A very interesting article about the earliest personalization systems is User Modeling via Stereotypes by Elaine Rich, dating from 1979.

Instead, modern systems work by capturing user’s opinions about specific items.

This can be done actively:

When a user is asked to rate a movie, product, or experience,

Or it can be done passively:

By noting which items a user chooses to purchase (for example).

Challenges#

The biggest issue is scalability: typical data for this problem is huge.
- Millions of objects
- 100s of millions of users
Changing user base
Changing inventory (movies, stories, goods)
Available features
Imbalanced dataset
- User activity / item reviews are power law distributed

Note

This data is a subset of the data presented in: “From amateurs to connoisseurs: modeling the evolution of user expertise through online reviews,” by J. McAuley and J. Leskovec. WWW, 2013

df = pd.read_csv('train.csv')

Reviews are Sparse.

Example: A commonly used dataset for testing consists of Amazon movie reviews:

1,697,533 reviews
123,960 users
50,052 movies

Notice that there are 6,204,445,920 potential reviews, but we only have 1,697,533 actual reviews.
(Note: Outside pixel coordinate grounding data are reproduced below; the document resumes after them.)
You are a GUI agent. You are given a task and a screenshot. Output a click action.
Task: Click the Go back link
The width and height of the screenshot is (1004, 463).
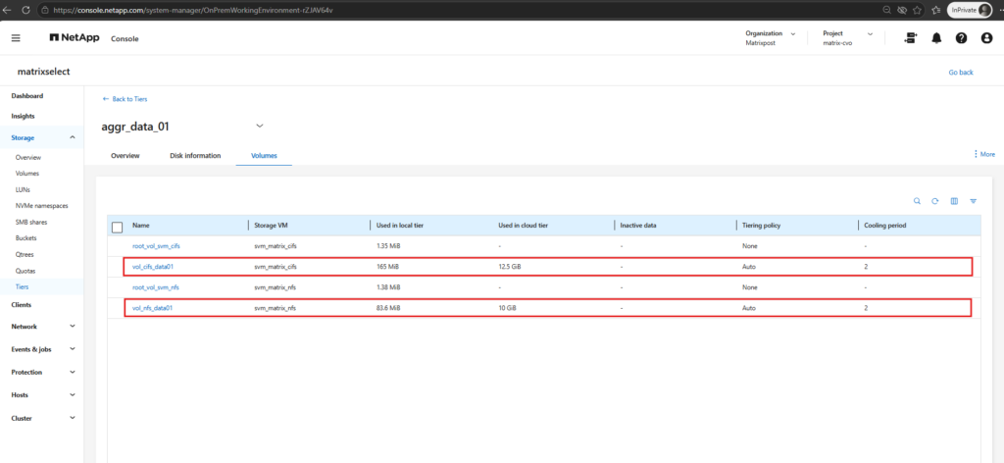point(961,73)
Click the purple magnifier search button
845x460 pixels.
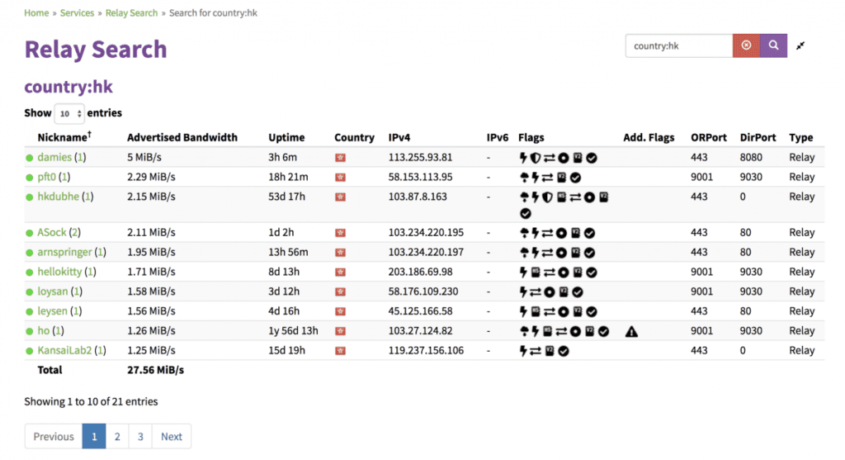pyautogui.click(x=773, y=45)
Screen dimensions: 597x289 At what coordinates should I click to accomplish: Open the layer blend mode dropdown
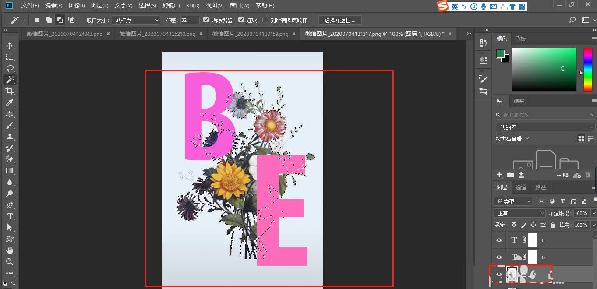coord(519,213)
Only 0.02% of the reviews are available – 99.98% of the reviews are missing.

There are on average 33.9 reviews per movie and 13.7 reviews per user

Sparseness is skewed.

Although on average a movie receives 34 reviews, almost all movies have even fewer reviews.

_images/f13e267d8cbb4c3ed21df5c996a1712ef95e31ecb085686bb10ad5f4101288ad.png

Likewise, although the average user writes 14 reviews, almost all users write even fewer reviews.

_images/c52f9527b74fe12b53556641311ddb142871dfb2244a89b572dac1bd182ee173.png

A typical objective function is root mean square error (RMSE)

\[ \text{RMSE} = \sqrt{1/|S| \sum_{(i,u)\in S} (\hat{r}_{ui} - r_{ui})^2} \]

where \( r_{ui} \) is the rating that user \(u\) gives to item \(i\), and \(S\) is the set of all ratings.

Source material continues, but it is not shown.